* Exercise *
The whole set of entries is to be restated word for word.

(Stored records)
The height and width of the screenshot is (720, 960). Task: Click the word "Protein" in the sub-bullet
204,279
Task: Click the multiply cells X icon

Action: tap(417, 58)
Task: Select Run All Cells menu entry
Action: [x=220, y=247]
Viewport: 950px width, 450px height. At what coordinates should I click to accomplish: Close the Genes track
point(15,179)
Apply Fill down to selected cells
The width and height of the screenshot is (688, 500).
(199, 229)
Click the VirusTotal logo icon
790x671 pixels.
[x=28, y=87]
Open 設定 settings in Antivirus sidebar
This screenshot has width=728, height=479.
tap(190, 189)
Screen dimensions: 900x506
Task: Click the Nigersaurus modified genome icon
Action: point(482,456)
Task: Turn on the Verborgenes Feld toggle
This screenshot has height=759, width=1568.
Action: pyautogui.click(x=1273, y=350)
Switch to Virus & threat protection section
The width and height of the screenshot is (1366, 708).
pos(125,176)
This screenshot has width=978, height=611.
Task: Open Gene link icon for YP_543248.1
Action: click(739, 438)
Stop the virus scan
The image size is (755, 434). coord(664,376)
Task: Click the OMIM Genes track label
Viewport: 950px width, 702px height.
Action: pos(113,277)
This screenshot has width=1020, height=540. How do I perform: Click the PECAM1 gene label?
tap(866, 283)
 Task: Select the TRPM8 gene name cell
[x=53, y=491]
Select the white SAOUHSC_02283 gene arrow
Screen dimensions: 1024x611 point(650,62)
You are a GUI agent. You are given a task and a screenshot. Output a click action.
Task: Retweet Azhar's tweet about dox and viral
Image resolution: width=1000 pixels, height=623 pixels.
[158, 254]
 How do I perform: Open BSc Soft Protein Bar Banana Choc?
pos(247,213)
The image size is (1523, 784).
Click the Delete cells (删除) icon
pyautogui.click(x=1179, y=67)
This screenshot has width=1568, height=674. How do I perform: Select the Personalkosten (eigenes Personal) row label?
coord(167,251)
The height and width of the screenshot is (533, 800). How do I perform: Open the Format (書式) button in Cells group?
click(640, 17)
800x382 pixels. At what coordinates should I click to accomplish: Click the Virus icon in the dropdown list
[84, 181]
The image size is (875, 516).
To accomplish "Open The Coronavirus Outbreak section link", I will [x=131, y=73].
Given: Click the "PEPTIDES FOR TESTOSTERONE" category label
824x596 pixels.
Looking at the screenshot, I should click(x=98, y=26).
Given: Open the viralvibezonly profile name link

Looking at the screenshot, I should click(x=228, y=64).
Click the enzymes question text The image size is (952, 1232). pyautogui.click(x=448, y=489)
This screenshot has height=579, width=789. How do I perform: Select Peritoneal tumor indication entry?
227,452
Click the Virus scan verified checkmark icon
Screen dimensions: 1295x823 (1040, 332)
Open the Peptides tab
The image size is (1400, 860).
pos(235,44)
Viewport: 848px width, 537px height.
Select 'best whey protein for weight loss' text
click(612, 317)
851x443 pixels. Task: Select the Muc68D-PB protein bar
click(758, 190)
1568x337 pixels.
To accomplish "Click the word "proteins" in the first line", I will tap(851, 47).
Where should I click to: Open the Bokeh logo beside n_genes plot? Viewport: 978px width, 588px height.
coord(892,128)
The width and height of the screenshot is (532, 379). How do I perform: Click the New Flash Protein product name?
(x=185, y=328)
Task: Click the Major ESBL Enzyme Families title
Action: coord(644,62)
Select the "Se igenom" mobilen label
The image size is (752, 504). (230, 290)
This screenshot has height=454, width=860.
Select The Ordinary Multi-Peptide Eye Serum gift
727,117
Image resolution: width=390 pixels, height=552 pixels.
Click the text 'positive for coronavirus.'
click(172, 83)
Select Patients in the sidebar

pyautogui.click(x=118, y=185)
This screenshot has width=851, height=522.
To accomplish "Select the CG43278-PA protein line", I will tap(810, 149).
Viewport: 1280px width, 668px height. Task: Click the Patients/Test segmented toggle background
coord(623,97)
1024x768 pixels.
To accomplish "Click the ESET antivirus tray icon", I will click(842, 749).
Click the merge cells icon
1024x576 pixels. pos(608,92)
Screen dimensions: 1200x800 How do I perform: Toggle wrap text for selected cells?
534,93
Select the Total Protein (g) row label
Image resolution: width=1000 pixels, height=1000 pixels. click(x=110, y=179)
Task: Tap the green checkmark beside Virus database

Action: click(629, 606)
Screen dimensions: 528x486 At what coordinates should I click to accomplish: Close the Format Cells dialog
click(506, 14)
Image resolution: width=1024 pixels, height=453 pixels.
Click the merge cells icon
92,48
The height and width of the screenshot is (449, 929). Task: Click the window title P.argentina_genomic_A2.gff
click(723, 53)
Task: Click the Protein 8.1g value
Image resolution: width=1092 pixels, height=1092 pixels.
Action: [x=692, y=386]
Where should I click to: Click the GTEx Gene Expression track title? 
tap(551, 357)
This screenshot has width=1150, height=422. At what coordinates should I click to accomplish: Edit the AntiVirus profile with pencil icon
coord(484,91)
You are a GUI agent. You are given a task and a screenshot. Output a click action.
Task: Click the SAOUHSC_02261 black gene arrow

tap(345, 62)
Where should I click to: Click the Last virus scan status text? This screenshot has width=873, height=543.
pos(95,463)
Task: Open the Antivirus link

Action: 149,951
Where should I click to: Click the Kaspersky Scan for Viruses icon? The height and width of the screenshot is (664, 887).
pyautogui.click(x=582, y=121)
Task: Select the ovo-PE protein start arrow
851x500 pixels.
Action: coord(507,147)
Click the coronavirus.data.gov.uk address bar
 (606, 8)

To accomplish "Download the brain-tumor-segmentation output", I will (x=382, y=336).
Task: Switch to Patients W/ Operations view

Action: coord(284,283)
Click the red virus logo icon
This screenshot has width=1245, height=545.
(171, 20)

* Response to this exercise *
The height and width of the screenshot is (720, 960). Task: Click the word "Protein" in the sub-bullet
204,279
Task: Click the multiply cells X icon

Action: tap(417, 58)
Task: Select Run All Cells menu entry
Action: [x=220, y=247]
Viewport: 950px width, 450px height. At what coordinates should I click to accomplish: Close the Genes track
point(15,179)
Apply Fill down to selected cells
The width and height of the screenshot is (688, 500).
(199, 229)
Click the VirusTotal logo icon
790x671 pixels.
[x=28, y=87]
Open 設定 settings in Antivirus sidebar
This screenshot has width=728, height=479.
tap(190, 189)
Screen dimensions: 900x506
Task: Click the Nigersaurus modified genome icon
Action: point(482,456)
Task: Turn on the Verborgenes Feld toggle
This screenshot has height=759, width=1568.
Action: pyautogui.click(x=1273, y=350)
Switch to Virus & threat protection section
The width and height of the screenshot is (1366, 708).
pos(125,176)
This screenshot has width=978, height=611.
Task: Open Gene link icon for YP_543248.1
Action: click(739, 438)
Stop the virus scan
The image size is (755, 434). coord(664,376)
Task: Click the OMIM Genes track label
Viewport: 950px width, 702px height.
Action: pos(113,277)
This screenshot has width=1020, height=540. How do I perform: Click the PECAM1 gene label?
tap(866, 283)
 Task: Select the TRPM8 gene name cell
[x=53, y=491]
Select the white SAOUHSC_02283 gene arrow
Screen dimensions: 1024x611 point(650,62)
You are a GUI agent. You are given a task and a screenshot. Output a click action.
Task: Retweet Azhar's tweet about dox and viral
Image resolution: width=1000 pixels, height=623 pixels.
[158, 254]
 How do I perform: Open BSc Soft Protein Bar Banana Choc?
pos(247,213)
The image size is (1523, 784).
Click the Delete cells (删除) icon
pyautogui.click(x=1179, y=67)
This screenshot has width=1568, height=674. How do I perform: Select the Personalkosten (eigenes Personal) row label?
coord(167,251)
The height and width of the screenshot is (533, 800). How do I perform: Open the Format (書式) button in Cells group?
click(640, 17)
800x382 pixels. At what coordinates should I click to accomplish: Click the Virus icon in the dropdown list
[84, 181]
The image size is (875, 516).
To accomplish "Open The Coronavirus Outbreak section link", I will [x=131, y=73].
Given: Click the "PEPTIDES FOR TESTOSTERONE" category label
824x596 pixels.
Looking at the screenshot, I should click(x=98, y=26).
Given: Open the viralvibezonly profile name link

Looking at the screenshot, I should click(x=228, y=64).
Click the enzymes question text The image size is (952, 1232). pyautogui.click(x=448, y=489)
This screenshot has height=579, width=789. How do I perform: Select Peritoneal tumor indication entry?
227,452
Click the Virus scan verified checkmark icon
Screen dimensions: 1295x823 (1040, 332)
Open the Peptides tab
The image size is (1400, 860).
pos(235,44)
Viewport: 848px width, 537px height.
Select 'best whey protein for weight loss' text
click(612, 317)
851x443 pixels. Task: Select the Muc68D-PB protein bar
click(758, 190)
1568x337 pixels.
To accomplish "Click the word "proteins" in the first line", I will tap(851, 47).
Where should I click to: Open the Bokeh logo beside n_genes plot? Viewport: 978px width, 588px height.
coord(892,128)
The width and height of the screenshot is (532, 379). How do I perform: Click the New Flash Protein product name?
(x=185, y=328)
Task: Click the Major ESBL Enzyme Families title
Action: coord(644,62)
Select the "Se igenom" mobilen label
The image size is (752, 504). (230, 290)
This screenshot has height=454, width=860.
Select The Ordinary Multi-Peptide Eye Serum gift
727,117
Image resolution: width=390 pixels, height=552 pixels.
Click the text 'positive for coronavirus.'
click(172, 83)
Select Patients in the sidebar

pyautogui.click(x=118, y=185)
This screenshot has width=851, height=522.
To accomplish "Select the CG43278-PA protein line", I will tap(810, 149).
Viewport: 1280px width, 668px height. Task: Click the Patients/Test segmented toggle background
coord(623,97)
1024x768 pixels.
To accomplish "Click the ESET antivirus tray icon", I will click(842, 749).
Click the merge cells icon
1024x576 pixels. pos(608,92)
Screen dimensions: 1200x800 How do I perform: Toggle wrap text for selected cells?
534,93
Select the Total Protein (g) row label
Image resolution: width=1000 pixels, height=1000 pixels. click(x=110, y=179)
Task: Tap the green checkmark beside Virus database

Action: click(629, 606)
Screen dimensions: 528x486 At what coordinates should I click to accomplish: Close the Format Cells dialog
click(506, 14)
Image resolution: width=1024 pixels, height=453 pixels.
Click the merge cells icon
92,48
The height and width of the screenshot is (449, 929). Task: Click the window title P.argentina_genomic_A2.gff
click(723, 53)
Task: Click the Protein 8.1g value
Image resolution: width=1092 pixels, height=1092 pixels.
Action: [x=692, y=386]
Where should I click to: Click the GTEx Gene Expression track title? 
tap(551, 357)
This screenshot has width=1150, height=422. At what coordinates should I click to accomplish: Edit the AntiVirus profile with pencil icon
coord(484,91)
You are a GUI agent. You are given a task and a screenshot. Output a click action.
Task: Click the SAOUHSC_02261 black gene arrow

tap(345, 62)
Where should I click to: Click the Last virus scan status text? This screenshot has width=873, height=543.
pos(95,463)
Task: Open the Antivirus link

Action: 149,951
Where should I click to: Click the Kaspersky Scan for Viruses icon? The height and width of the screenshot is (664, 887).
pyautogui.click(x=582, y=121)
Task: Select the ovo-PE protein start arrow
851x500 pixels.
Action: coord(507,147)
Click the coronavirus.data.gov.uk address bar
 (606, 8)

To accomplish "Download the brain-tumor-segmentation output", I will (x=382, y=336).
Task: Switch to Patients W/ Operations view

Action: coord(284,283)
Click the red virus logo icon
This screenshot has width=1245, height=545.
(171, 20)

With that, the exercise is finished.